Gli altri. Domando delle decine di amici expat che hanno messo radici a Marrakech, la città più internazionale del Marocco, ma gli stranieri stanno tutti bene. Chiedo allora notizie dei conoscenti marocchini. Abbiamo condiviso tanti momenti insieme negli anni passati e si è stabilita tra noi una certa vicinanza, che però ora si rivela in larga parte illusoria. Quando soggiorniamo in Paesi stranieri cerchiamo di distinguerci, di sfuggire alle gabbie e ai ruoli del turismo: vogliamo mescolarci ai locali, condividere la loro vita quotidiana, il cibo, i vestiti. Ma è poco più di una finzione, di una buona intenzione. Come ha scritto Claudio Magris «Chi viaggia è spettatore, non è coinvolto a fondo nella realtà che attraversa, non è colpevole delle brutture, delle infamie e delle tragedie del paese in cui s’inoltra. Non ha fatto lui quelle leggi inique e non ha da rimproverarsi di non averle combattute; se il tetto di una notte crolla ed egli non ha proprio la disgrazia di restare sotto le macerie, non ha altro da fare che prendere la sua valigia e spostarsi un po’ più in là» (L’infinito viaggiare, IIIED edizione, 2005).
Non ho avuto la disgrazia di restare sotto le macerie, come scrive Magris quasi profeticamente, e quindi con tutta la buona volontà del mondo resto uno spettatore. Nel frattempo a poco a poco ristabilisco i contatti e capisco meglio la situazione. I danni e le vittime si concentrano quasi per intero nei villaggi di montagna, più vicini all’epicentro del terremoto e costruiti alla buona. I poveri pagano il prezzo più alto. Alla nostra mente di occidentali, ossessionati da multiple e fluide identità, declinate in sottili distinzioni (e rivendicazioni), s’impone la cruda realtà dell’abisso che separa i poveri dai ricchi nella maggior parte del mondo e di quanto conti questa elementare dicotomia. Marx fa lezione tra le macerie.

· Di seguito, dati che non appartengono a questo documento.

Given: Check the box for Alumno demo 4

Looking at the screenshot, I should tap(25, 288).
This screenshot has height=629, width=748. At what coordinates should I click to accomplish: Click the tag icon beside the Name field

A Marrakech invece i danni sono stati minori di quanto si era temuto. Certo alcuni edifici abbandonati sono franati e i cumuli di macerie fanno impressione ma hanno superato la prova la maggior parte delle case e dei riad, costruiti o ristrutturati coi nostri criteri (anche perché spesso sono proprietà di stranieri). Questa è probabilmente la miglior approssimazione alla verità, nascosta dal sensazionalismo dei media, e al tempo stesso anche la versione che gli amici marocchini preferiscono sottolineare, credere e raccontare.
Intanto tutti si sono subito rimboccati le maniche per tornare rapidamente alla normalità: si sgombrano i detriti, si riparano le crepe, si riaprono i negozi. Perché la città che dà il nome all’intero Paese vive quasi esclusivamente di turismo e dopo due anni di un severissimo isolamento per contenere l’epidemia, l’idea di trovarsi di nuovo senza lavoro e senza guadagni a causa della fuga dei turisti e del moltiplicarsi delle disdette getta i suoi abitanti nella disperazione. È una preoccupazione fondata.
Dopo una tragedia di queste dimensioni il turismo tende a fermarsi, sia per il timore irrazionale di nuovi episodi, sia per un più delicato senso di rispetto per le vittime. Ma un lutto lungo ed elaborato è un lusso per chi lotta con i bisogni quotidiani. E finché le cose stanno così, tornare presto in Marocco da turisti è il miglior modo di aiutare questa terra. Un’altra lezione di questo viaggio mancato.